Angola Meu País, Uma Carta para Ti

Angola, meu país, tomo a liberdade de escrever-te directa e publicamente. Todos os dias, aumentam as fileiras de cidadãos que exercem a liberdade de expressão como um direito inalienável. Vivemos um período de transição e de expectativas goradas.

A liberdade de expressão é o pilar para que os cidadãos, passada a euforia do barulho, se dediquem a produzir ideias conducentes a soluções para os milhentos problemas que afligem o nosso povo. Só assim poderão quebrar-se os anos forçados de crença e expectativa de que os partidos e os seus políticos resolvam tudo e façam tudo depender deles. Um povo esclarecido por boas ideias acerca do bem comum produz políticos que dependem da sua vontade. É assim que deve ser.

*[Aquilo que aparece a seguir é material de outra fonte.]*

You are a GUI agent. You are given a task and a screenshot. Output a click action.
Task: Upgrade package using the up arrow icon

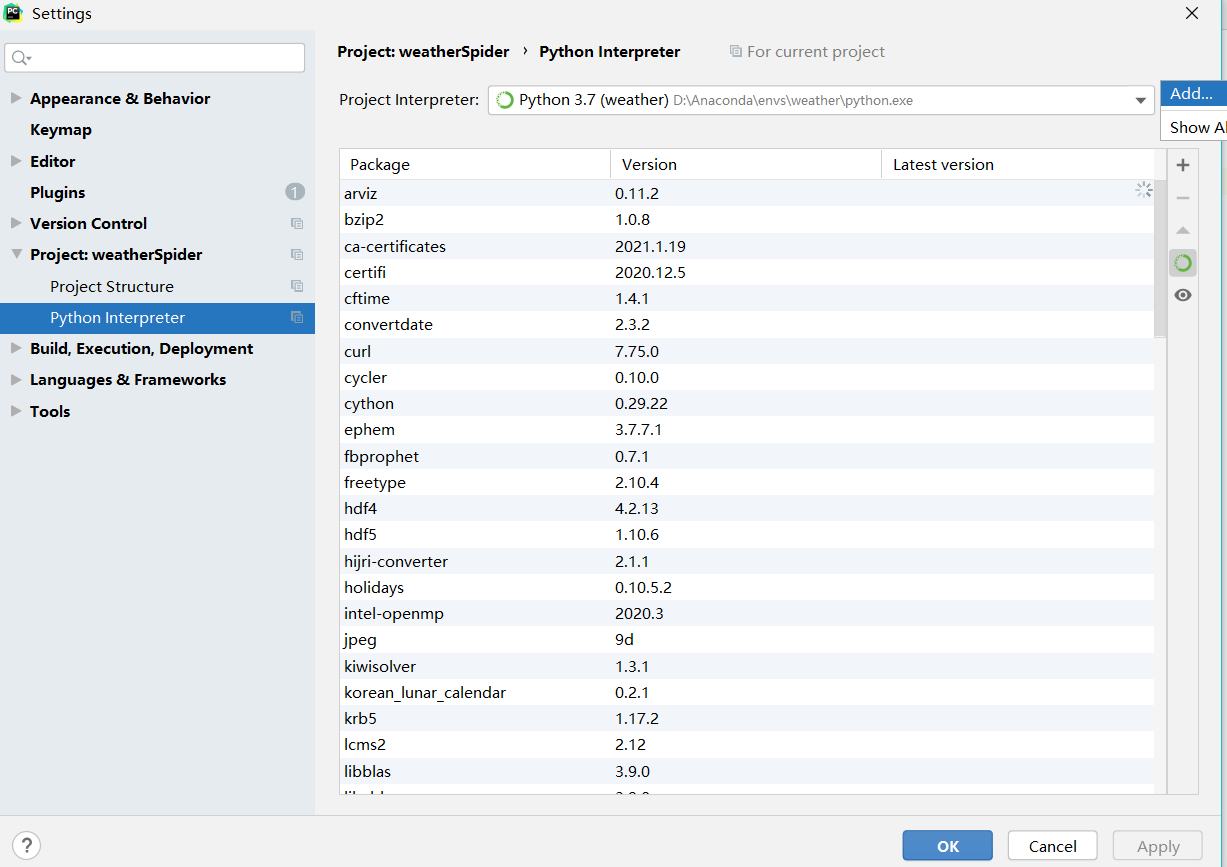point(1183,230)
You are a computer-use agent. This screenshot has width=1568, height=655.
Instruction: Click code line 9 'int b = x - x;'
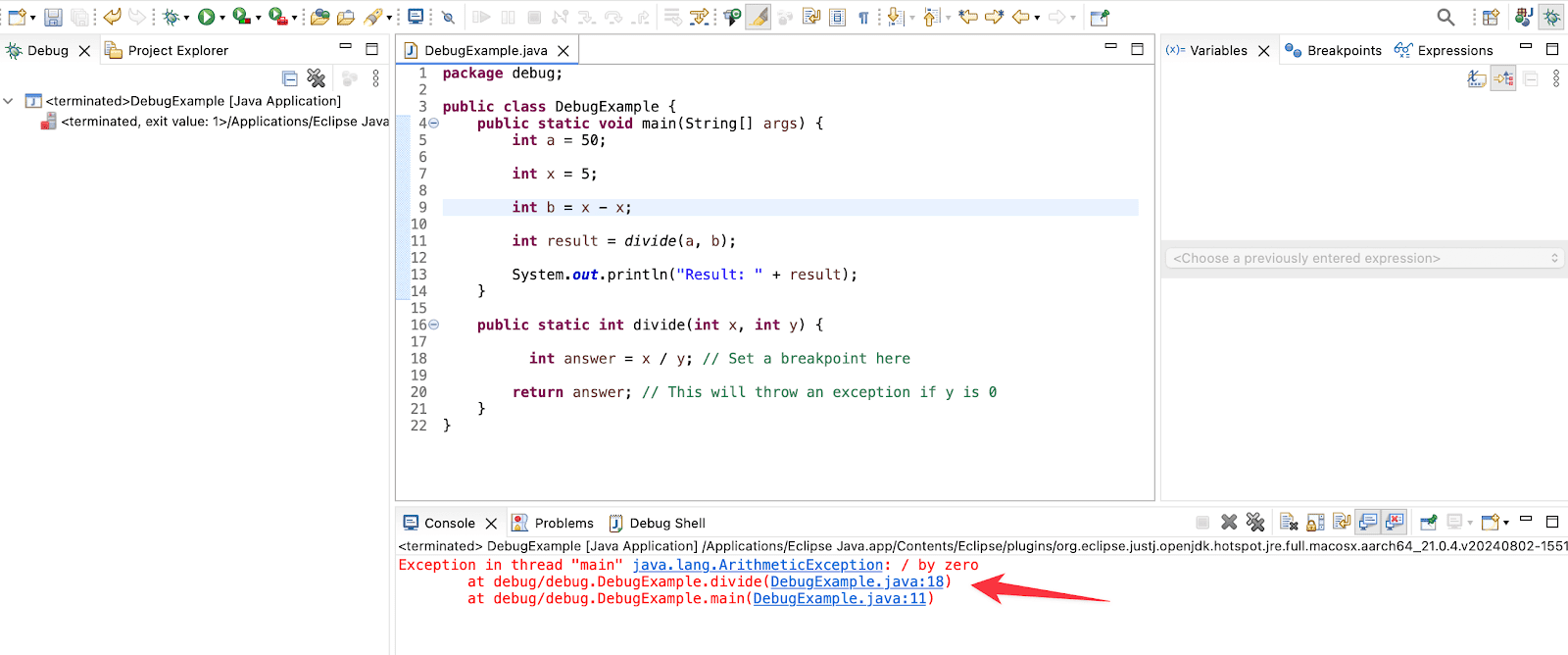click(571, 208)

É notória a existência de um ambiente de falta de autoridade e um sentimento público de desespero. Essa combinação pode ser assustadora. Depois de atravessarmos décadas de guerra, desgoverno e pilhagem, muitos auguravam um milagre, uma figura messiânica que incluiria, na recuperação de activos, a terra prometida.

Enquanto os concidadãos falam cada vez mais entre si, com maior abertura, assim como escrevem sobre a situação política e socioeconómica do país, eu aproveito para me corresponder contigo, minha terra, chão dos meus antepassados.

Na verdade, esta é uma nota de amor, do amor por Angola, de renovação do estado de espírito por uma Angola melhor. Sem amor, qual pode ser a causa da luta por um país melhor? É uma pergunta para a qual todos os dias procuro resposta.

É o amor pela terra que nos deve impelir a lutar pelo desenvolvimento humano dos seus habitantes, para que melhor possam cuidar desta mesma terra, Angola.

Durante oito meses, até Junho passado, circulei pelas estradas do país, de modo a renovar o meu conhecimento sobre a Angola profunda e real, os hábitos e costumes das comunidades locais, bem como a situação socioeconómica. Temos tudo o que a natureza pode dar para sermos um povo educado, trabalhador, de bom rendimento e com um alto índice de felicidade. Falta-nos o essencial: juízo.

Aqui e na foto principal (ambas tiradas durante as minhas viagens pelo país), as imagens captam a beleza inigualável de Angola.

O juízo já não depende da natureza, mas do livre-arbítrio dos homens e das mulheres. Vejo cada vez mais concidadãos a perderem a esperança nos líderes e nas suas próprias capacidades enquanto filhos e filhas deste país.

Vivemos um momento em que os políticos não ouvem, o povo tem fome e os agitadores não mostram ideias. É daqueles momentos em que temos tudo para encontrar as melhores soluções para ti, Angola, para nós, angolanos, e para o bem da humanidade.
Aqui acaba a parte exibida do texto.